■ Exercise: Each entry that follows should be retyped exactly.

:: Available data ::

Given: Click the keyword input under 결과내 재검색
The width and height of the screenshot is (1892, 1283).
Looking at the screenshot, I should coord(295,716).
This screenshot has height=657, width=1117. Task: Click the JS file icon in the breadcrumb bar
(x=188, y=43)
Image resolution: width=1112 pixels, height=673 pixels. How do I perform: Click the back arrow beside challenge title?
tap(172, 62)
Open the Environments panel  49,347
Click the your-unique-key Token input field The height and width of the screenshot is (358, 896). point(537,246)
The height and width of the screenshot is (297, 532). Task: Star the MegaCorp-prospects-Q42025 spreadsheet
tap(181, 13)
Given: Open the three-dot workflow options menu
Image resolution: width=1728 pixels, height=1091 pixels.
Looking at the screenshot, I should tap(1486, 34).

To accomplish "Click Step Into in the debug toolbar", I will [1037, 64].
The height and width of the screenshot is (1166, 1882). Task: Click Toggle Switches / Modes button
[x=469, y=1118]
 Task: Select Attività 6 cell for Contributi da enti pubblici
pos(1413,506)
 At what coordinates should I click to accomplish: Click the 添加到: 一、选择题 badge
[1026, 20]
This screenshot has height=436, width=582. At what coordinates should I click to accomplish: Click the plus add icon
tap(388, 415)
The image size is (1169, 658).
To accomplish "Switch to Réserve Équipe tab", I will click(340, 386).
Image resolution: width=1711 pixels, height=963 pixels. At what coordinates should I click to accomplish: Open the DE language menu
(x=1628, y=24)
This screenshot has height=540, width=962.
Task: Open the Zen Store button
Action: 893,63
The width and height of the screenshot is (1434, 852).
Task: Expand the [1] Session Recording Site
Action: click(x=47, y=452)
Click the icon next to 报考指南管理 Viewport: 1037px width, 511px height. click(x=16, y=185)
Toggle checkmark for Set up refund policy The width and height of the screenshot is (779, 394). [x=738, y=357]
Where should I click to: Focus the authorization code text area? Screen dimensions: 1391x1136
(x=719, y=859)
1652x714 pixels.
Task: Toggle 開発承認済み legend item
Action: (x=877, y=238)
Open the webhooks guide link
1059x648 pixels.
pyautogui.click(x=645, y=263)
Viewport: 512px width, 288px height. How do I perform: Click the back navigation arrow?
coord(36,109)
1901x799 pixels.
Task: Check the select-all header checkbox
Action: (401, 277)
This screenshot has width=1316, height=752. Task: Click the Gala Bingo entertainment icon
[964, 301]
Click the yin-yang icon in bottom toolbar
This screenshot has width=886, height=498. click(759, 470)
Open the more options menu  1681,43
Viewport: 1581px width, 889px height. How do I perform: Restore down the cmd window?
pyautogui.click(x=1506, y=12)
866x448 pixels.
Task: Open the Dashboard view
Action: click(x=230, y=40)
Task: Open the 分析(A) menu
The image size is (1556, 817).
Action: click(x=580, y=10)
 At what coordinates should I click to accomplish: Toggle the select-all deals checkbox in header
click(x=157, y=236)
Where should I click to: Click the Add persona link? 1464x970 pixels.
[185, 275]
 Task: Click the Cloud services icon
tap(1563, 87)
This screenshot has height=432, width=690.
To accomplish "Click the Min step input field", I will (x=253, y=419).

:::

■ Output:
Given: Click the keyword input under 결과내 재검색
The width and height of the screenshot is (1892, 1283).
Looking at the screenshot, I should coord(295,716).
This screenshot has height=657, width=1117. Task: Click the JS file icon in the breadcrumb bar
(x=188, y=43)
Image resolution: width=1112 pixels, height=673 pixels. How do I perform: Click the back arrow beside challenge title?
tap(172, 62)
Open the Environments panel  49,347
Click the your-unique-key Token input field The height and width of the screenshot is (358, 896). point(537,246)
The height and width of the screenshot is (297, 532). Task: Star the MegaCorp-prospects-Q42025 spreadsheet
tap(181, 13)
Given: Open the three-dot workflow options menu
Image resolution: width=1728 pixels, height=1091 pixels.
Looking at the screenshot, I should tap(1486, 34).

To accomplish "Click Step Into in the debug toolbar", I will [1037, 64].
The height and width of the screenshot is (1166, 1882). Task: Click Toggle Switches / Modes button
[x=469, y=1118]
 Task: Select Attività 6 cell for Contributi da enti pubblici
pos(1413,506)
 At what coordinates should I click to accomplish: Click the 添加到: 一、选择题 badge
[1026, 20]
This screenshot has height=436, width=582. At what coordinates should I click to accomplish: Click the plus add icon
tap(388, 415)
The image size is (1169, 658).
To accomplish "Switch to Réserve Équipe tab", I will click(340, 386).
Image resolution: width=1711 pixels, height=963 pixels. At what coordinates should I click to accomplish: Open the DE language menu
(x=1628, y=24)
This screenshot has height=540, width=962.
Task: Open the Zen Store button
Action: 893,63
The width and height of the screenshot is (1434, 852).
Task: Expand the [1] Session Recording Site
Action: click(x=47, y=452)
Click the icon next to 报考指南管理 Viewport: 1037px width, 511px height. click(x=16, y=185)
Toggle checkmark for Set up refund policy The width and height of the screenshot is (779, 394). [x=738, y=357]
Where should I click to: Focus the authorization code text area? Screen dimensions: 1391x1136
(x=719, y=859)
1652x714 pixels.
Task: Toggle 開発承認済み legend item
Action: (x=877, y=238)
Open the webhooks guide link
1059x648 pixels.
pyautogui.click(x=645, y=263)
Viewport: 512px width, 288px height. How do I perform: Click the back navigation arrow?
coord(36,109)
1901x799 pixels.
Task: Check the select-all header checkbox
Action: (401, 277)
This screenshot has width=1316, height=752. Task: Click the Gala Bingo entertainment icon
[964, 301]
Click the yin-yang icon in bottom toolbar
This screenshot has width=886, height=498. click(759, 470)
Open the more options menu  1681,43
Viewport: 1581px width, 889px height. How do I perform: Restore down the cmd window?
pyautogui.click(x=1506, y=12)
866x448 pixels.
Task: Open the Dashboard view
Action: click(x=230, y=40)
Task: Open the 分析(A) menu
The image size is (1556, 817).
Action: click(x=580, y=10)
 At what coordinates should I click to accomplish: Toggle the select-all deals checkbox in header
click(x=157, y=236)
Where should I click to: Click the Add persona link? 1464x970 pixels.
[185, 275]
 Task: Click the Cloud services icon
tap(1563, 87)
This screenshot has height=432, width=690.
To accomplish "Click the Min step input field", I will (x=253, y=419).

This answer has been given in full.